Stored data
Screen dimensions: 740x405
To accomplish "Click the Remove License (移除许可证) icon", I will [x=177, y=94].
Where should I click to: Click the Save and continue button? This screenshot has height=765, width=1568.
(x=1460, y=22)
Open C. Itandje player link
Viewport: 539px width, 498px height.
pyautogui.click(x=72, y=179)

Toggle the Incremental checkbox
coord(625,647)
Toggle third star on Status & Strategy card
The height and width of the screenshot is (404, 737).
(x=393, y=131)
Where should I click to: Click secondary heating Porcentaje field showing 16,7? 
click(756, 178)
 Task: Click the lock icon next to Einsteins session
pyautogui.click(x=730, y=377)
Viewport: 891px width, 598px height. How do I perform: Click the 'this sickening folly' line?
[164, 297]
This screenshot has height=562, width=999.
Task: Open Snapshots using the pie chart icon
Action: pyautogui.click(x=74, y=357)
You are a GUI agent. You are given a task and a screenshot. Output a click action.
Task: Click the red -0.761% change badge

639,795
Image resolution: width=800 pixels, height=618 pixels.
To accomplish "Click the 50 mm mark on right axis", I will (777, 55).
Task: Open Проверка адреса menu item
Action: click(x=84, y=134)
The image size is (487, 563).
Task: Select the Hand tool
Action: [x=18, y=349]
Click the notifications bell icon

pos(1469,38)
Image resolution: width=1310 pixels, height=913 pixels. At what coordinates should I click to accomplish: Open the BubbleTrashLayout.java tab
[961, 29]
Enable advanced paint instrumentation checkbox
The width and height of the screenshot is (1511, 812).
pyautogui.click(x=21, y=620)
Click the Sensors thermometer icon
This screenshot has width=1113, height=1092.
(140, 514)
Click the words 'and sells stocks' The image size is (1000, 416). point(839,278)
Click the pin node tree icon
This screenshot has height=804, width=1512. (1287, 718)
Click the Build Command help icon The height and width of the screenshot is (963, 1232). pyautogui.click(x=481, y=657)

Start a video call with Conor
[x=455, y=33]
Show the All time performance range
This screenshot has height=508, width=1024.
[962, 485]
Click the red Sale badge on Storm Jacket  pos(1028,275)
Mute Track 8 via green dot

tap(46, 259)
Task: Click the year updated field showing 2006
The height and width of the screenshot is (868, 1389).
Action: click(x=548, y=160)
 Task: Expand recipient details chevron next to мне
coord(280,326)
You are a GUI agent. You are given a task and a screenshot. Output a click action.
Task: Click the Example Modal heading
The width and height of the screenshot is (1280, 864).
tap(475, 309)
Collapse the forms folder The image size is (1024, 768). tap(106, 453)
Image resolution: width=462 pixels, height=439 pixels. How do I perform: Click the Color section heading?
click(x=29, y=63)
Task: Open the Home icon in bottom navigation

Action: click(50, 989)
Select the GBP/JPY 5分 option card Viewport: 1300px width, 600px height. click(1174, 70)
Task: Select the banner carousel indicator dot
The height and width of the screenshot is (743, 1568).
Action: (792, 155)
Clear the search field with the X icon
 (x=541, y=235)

* EXERCISE:
Please repeat the lines above exactly, beginning with the line that contains "The width and height of the screenshot is (1280, 864)." and ending with the final one.

* TASK ANSWER:
The width and height of the screenshot is (1280, 864).
tap(475, 309)
Collapse the forms folder The image size is (1024, 768). tap(106, 453)
Image resolution: width=462 pixels, height=439 pixels. How do I perform: Click the Color section heading?
click(x=29, y=63)
Task: Open the Home icon in bottom navigation

Action: click(50, 989)
Select the GBP/JPY 5分 option card Viewport: 1300px width, 600px height. click(1174, 70)
Task: Select the banner carousel indicator dot
The height and width of the screenshot is (743, 1568).
Action: (792, 155)
Clear the search field with the X icon
 (x=541, y=235)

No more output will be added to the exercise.